*Records for this task*:

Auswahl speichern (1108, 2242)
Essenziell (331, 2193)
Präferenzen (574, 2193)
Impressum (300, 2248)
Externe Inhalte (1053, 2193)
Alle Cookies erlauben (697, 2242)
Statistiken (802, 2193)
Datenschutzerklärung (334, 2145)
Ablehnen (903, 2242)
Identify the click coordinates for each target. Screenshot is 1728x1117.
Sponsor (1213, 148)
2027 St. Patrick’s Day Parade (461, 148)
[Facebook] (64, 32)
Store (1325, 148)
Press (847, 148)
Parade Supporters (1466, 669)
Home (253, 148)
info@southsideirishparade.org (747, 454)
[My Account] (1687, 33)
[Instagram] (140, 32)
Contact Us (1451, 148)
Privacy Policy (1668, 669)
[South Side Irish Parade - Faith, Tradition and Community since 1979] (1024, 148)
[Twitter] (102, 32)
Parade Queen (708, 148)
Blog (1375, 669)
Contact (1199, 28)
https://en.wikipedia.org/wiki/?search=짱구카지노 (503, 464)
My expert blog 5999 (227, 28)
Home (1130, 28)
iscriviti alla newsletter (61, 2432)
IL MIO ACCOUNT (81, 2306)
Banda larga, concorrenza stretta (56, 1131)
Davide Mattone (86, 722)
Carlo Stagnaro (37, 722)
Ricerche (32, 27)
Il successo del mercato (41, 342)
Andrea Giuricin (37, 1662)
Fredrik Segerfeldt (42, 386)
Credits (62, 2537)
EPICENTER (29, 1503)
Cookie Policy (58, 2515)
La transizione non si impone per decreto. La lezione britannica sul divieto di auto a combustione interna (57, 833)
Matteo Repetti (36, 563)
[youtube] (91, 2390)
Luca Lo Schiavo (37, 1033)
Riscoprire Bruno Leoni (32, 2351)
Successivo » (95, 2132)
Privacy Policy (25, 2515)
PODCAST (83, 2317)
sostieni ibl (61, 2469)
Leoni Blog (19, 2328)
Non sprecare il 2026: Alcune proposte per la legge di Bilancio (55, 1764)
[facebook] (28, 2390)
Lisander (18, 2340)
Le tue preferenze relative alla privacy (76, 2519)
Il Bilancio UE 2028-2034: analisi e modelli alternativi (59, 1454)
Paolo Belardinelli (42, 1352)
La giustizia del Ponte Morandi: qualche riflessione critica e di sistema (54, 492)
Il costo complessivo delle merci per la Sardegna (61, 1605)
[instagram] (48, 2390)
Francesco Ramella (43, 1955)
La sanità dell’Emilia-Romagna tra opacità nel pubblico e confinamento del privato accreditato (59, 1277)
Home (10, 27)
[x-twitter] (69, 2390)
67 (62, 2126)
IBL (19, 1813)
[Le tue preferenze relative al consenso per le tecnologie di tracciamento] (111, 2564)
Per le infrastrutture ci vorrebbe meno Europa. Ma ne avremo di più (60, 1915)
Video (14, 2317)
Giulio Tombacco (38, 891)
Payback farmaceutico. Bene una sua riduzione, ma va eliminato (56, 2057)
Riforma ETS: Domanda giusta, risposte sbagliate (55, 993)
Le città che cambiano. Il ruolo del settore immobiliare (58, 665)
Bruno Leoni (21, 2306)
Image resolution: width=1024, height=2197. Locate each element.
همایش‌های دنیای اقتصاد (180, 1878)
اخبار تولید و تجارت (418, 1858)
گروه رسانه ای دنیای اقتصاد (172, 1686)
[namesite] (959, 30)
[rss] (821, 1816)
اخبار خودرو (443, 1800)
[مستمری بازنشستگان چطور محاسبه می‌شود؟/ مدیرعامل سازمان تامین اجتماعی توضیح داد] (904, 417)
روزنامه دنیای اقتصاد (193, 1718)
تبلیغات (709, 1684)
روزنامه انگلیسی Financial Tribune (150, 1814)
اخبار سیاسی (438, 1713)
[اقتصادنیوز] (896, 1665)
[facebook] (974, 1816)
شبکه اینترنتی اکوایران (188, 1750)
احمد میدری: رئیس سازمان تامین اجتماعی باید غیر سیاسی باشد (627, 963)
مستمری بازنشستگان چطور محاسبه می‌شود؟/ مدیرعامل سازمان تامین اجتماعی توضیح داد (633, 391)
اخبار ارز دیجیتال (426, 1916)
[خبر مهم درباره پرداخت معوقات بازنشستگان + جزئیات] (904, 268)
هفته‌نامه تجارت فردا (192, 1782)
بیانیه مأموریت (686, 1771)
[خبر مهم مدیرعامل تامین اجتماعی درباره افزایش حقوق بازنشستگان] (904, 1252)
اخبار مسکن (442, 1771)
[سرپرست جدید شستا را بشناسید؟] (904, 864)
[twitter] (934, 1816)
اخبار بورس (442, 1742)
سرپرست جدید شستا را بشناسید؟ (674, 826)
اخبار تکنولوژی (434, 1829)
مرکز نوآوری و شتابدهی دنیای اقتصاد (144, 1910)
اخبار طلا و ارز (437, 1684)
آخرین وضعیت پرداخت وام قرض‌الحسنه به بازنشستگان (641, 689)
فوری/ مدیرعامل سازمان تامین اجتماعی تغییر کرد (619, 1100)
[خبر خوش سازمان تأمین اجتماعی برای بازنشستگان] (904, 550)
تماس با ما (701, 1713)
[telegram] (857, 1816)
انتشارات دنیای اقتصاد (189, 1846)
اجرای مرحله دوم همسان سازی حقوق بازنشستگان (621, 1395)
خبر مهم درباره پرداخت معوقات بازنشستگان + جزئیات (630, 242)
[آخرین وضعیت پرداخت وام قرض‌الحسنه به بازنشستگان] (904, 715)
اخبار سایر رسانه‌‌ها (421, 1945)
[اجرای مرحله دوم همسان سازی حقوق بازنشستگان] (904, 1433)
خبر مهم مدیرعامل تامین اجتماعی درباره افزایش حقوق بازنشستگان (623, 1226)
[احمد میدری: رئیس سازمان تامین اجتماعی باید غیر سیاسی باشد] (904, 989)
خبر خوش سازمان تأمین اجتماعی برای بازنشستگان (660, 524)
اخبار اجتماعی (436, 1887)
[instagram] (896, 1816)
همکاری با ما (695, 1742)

*Directions*: Report every line in the listing that holds the word "احمد".

*Result for this exercise*:
احمد میدری: رئیس سازمان تامین اجتماعی باید غیر سیاسی باشد (627, 963)
[احمد میدری: رئیس سازمان تامین اجتماعی باید غیر سیاسی باشد] (904, 989)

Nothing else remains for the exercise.